In the summary, the authors remind readers that these measurement adjustments do not resolve structural issues. “Re-examining China’s consumption level does not resolve the existing structural challenges in the economy”. The challenge lies not in goods consumption, which is relatively high, but in the deep underdevelopment of many service categories.
Where service growth really comes from
“The Rise of the Service Sector in the Post-Industrial Era” looks across 23 economies over six decades. Its main finding is that the global rise of services is highly concentrated. As the authors write, “a very high proportion of the increase in the service sector’s share since 1965 comes from just a few subsectors”.
These subsectors fall into two groups.
First, producer services. The paper notes that these “account for about 60 percent of the rise in the service sector’s share”. These are the R&D, legal, accounting, engineering, and digital services that support a modern industrial economy.
Second, high-end social services. These include healthcare, social work, education, and other human-capital-related services. Depending on the sample, they contribute between 17 and 28 percent of service-sector expansion.
By contrast, the consumer-facing services people often associate with “service consumption” — restaurants, hotels, entertainment — remain small everywhere. They do not structurally drive service-sector growth.
The international comparison section quantifies China’s gaps. The authors write that China lags the global median in “renting and business services; health and social work; and real estate activities”. These are the very categories that expand most predictably as countries become wealthier.
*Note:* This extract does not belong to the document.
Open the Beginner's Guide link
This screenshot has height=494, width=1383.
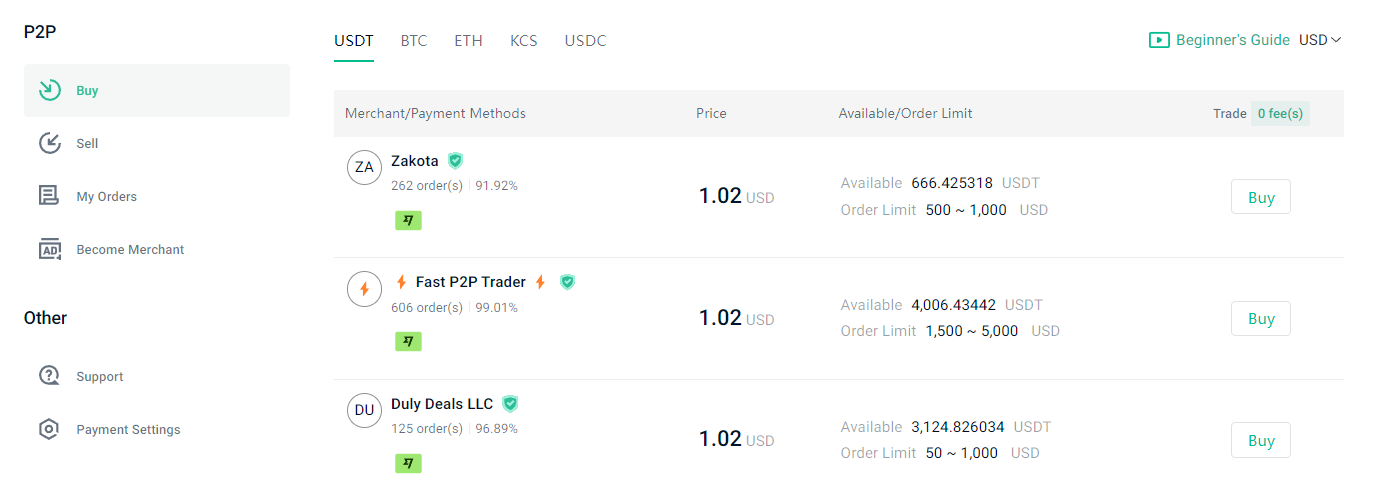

The implication is direct: if China wants its service sector to rise to international norms, it must expand producer services and high-end social services, not rely on tourism or leisure alone.
How services prevent high-savings economies from stagnating
The final CF40 essay, “Rebalancing Savings and Investment in Industrialized Economies,” examines how advanced economies avoid the long-term stagnation that can arise when savings chronically exceed investment. The paper argues that much depends on households' ability to consume and firms' ability to invest in new forms of capital.
One mechanism the authors highlight is the development of new, service-heavy growth fronts. They write that advanced economies depend on “new investment opportunities in knowledge-intensive sectors” once traditional industrial returns decline. These sectors are overwhelmingly producer services: software, scientific R&D, intellectual property, and business services.
At the same time, social services and welfare systems reduce precautionary savings by lowering the household burden of healthcare, education, and old-age support. The combination of robust producer services and strong social services helps prevent persistent gaps between desired savings and actual investment.
This leads to the paper’s clearest message for China: countries at this stage “must build new institutional foundations for consumption and new frontiers for investment”. In China’s case, these frontiers align closely with the producer services and social services identified in the previous essays.
Bringing it together
Viewed together, these four CF40 essays point to a coherent conclusion.
China’s consumption challenge is not simply about confidence or stimulus. Goods consumption volumes are already high. What is small is the country’s service ecosystem: producer services that support innovation and industrial upgrading, and social services that reduce precautionary savings and support household wellbeing. The service economy is not just a symptom of development; it is the mechanism through which modern economies balance savings, investment, and household welfare.
For China to move into its next stage of growth, it must build the service infrastructure that its development level now requires.